Citing numerous recent accidents caused in part by excessively long trains, the BLET has urged the Federal Railroad Administration (FRA) to issue an Emergency Order establishing a maximum train length of 7,500 feet on the nation’s Class I railroads.
BLET National President Eddie Hall made the request in an October 9 letter to FRA Administrator Amit Bose. President Hall noted that five-mile long trains have recently been put into operation as Class I carriers pursue higher profits under the guise of Precision Scheduled Railroading (PSR). While train length has continued to grow, the Carriers have failed to provide any additional training to engineers regarding how to properly handle these “monstrous” trains.

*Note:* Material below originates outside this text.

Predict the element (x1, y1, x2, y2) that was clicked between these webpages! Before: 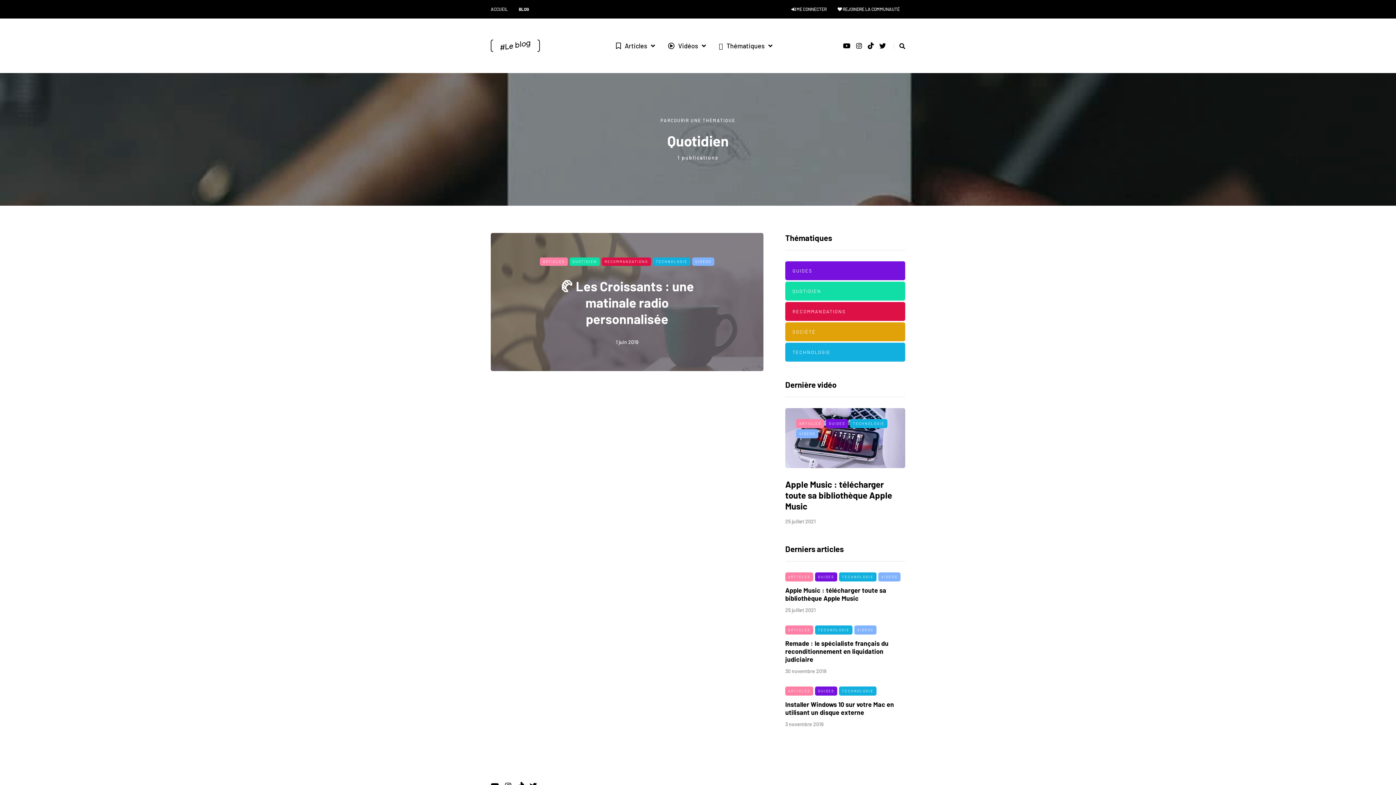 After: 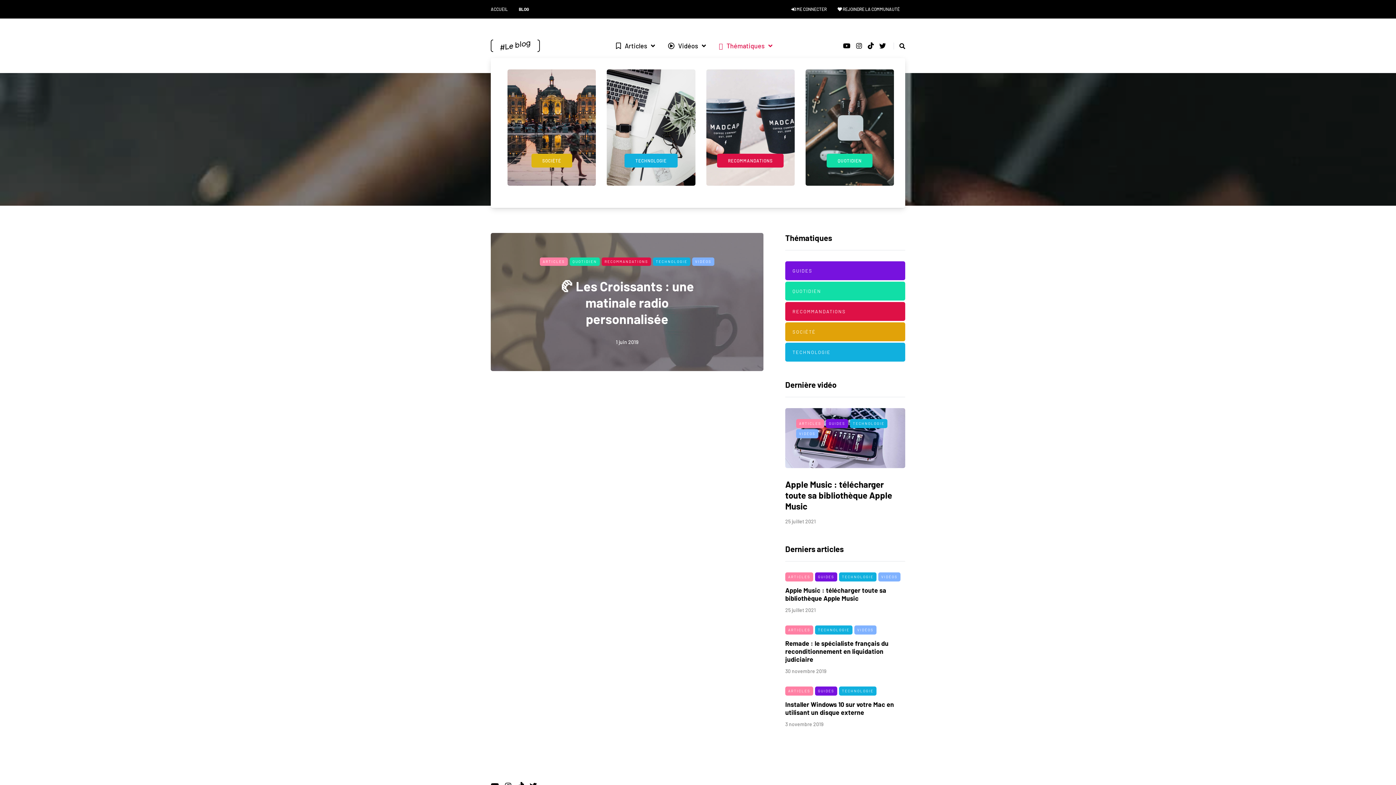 Action: label: Thématiques bbox: (712, 40, 779, 50)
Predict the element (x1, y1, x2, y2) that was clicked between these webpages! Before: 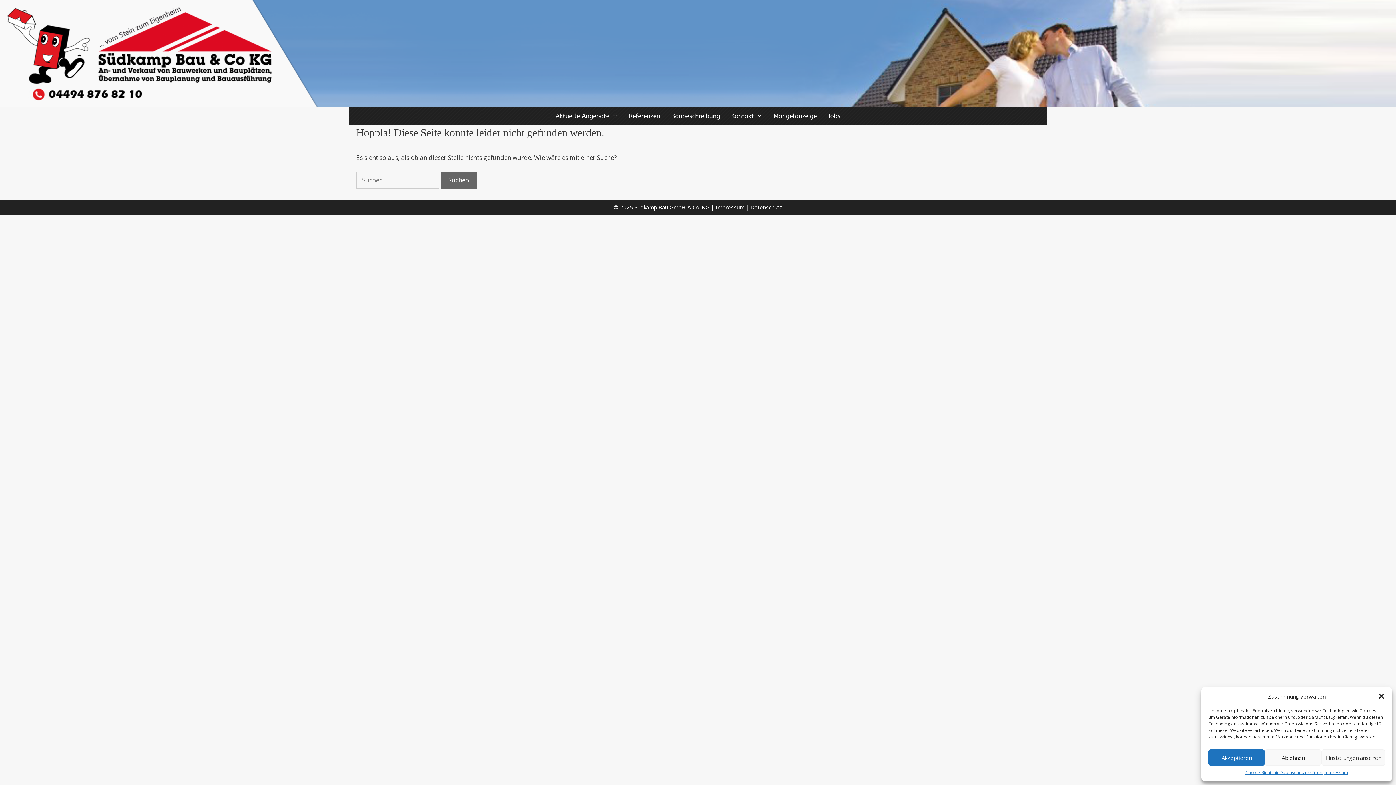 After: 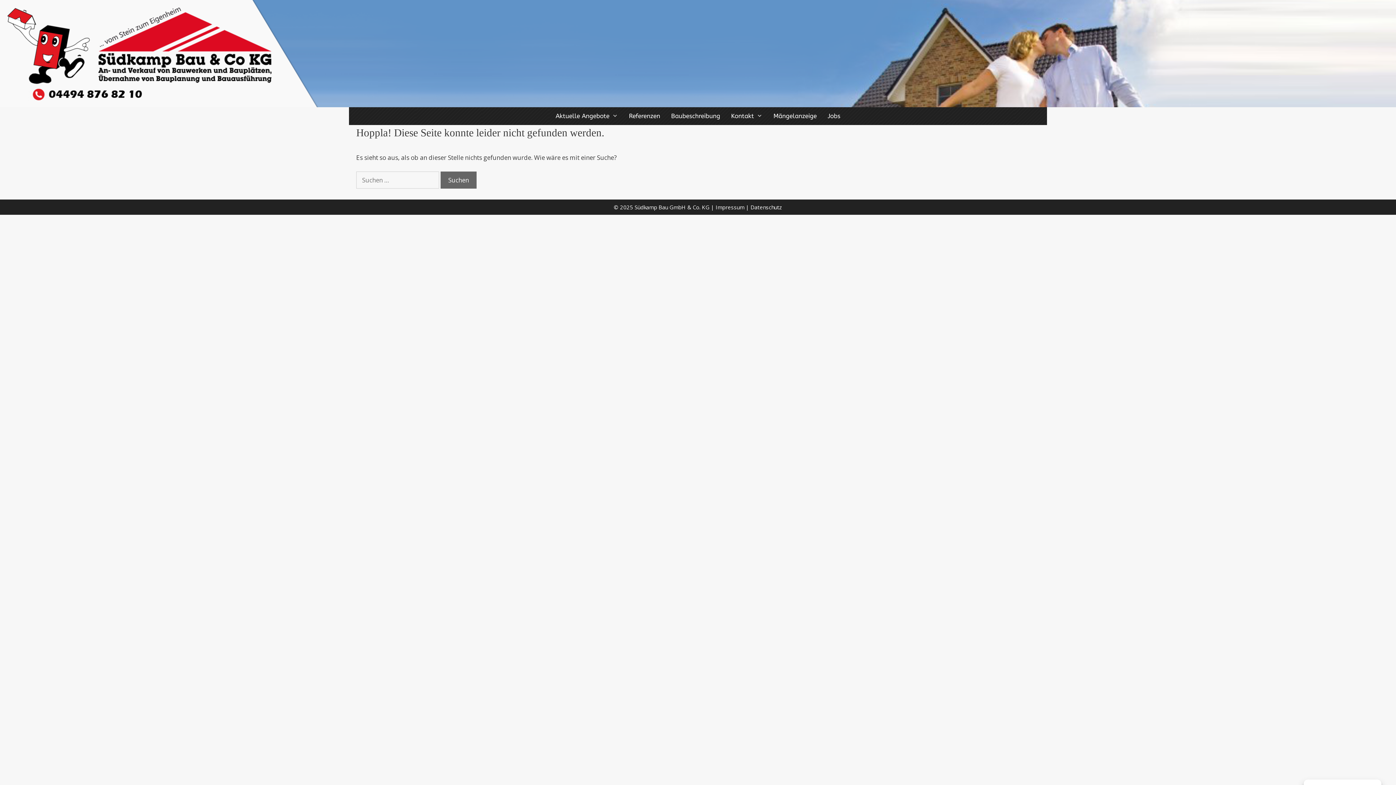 Action: label: Akzeptieren bbox: (1208, 749, 1265, 766)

President Hall acknowledged the FRA’s April 11 Safety Advisory, which instructed the Class I carriers to reexamine the issue of train length, but Hall said it doesn’t go far enough. He is now urging the FRA to act before it’s too late.
He wrote: “While placing a Safety Advisory can shine the necessary light on a safety problem, it cannot address the risks that have been added to the railroad industry due to very long trains. States are seeking legislative action to address the issue as well. This is taking more time than safety will allow. A regulatory standard is needed, but those take a very long time. For this reason, we are requesting an Emergency Order. BLET is also providing a copy of this letter to all Class 1 rail carriers requesting that they take immediate voluntary action to address the absence of a regulatory standard by adding a maximum train length of 7,500 feet to all trains operated. We do not want to wait until the next rail catastrophe to act.”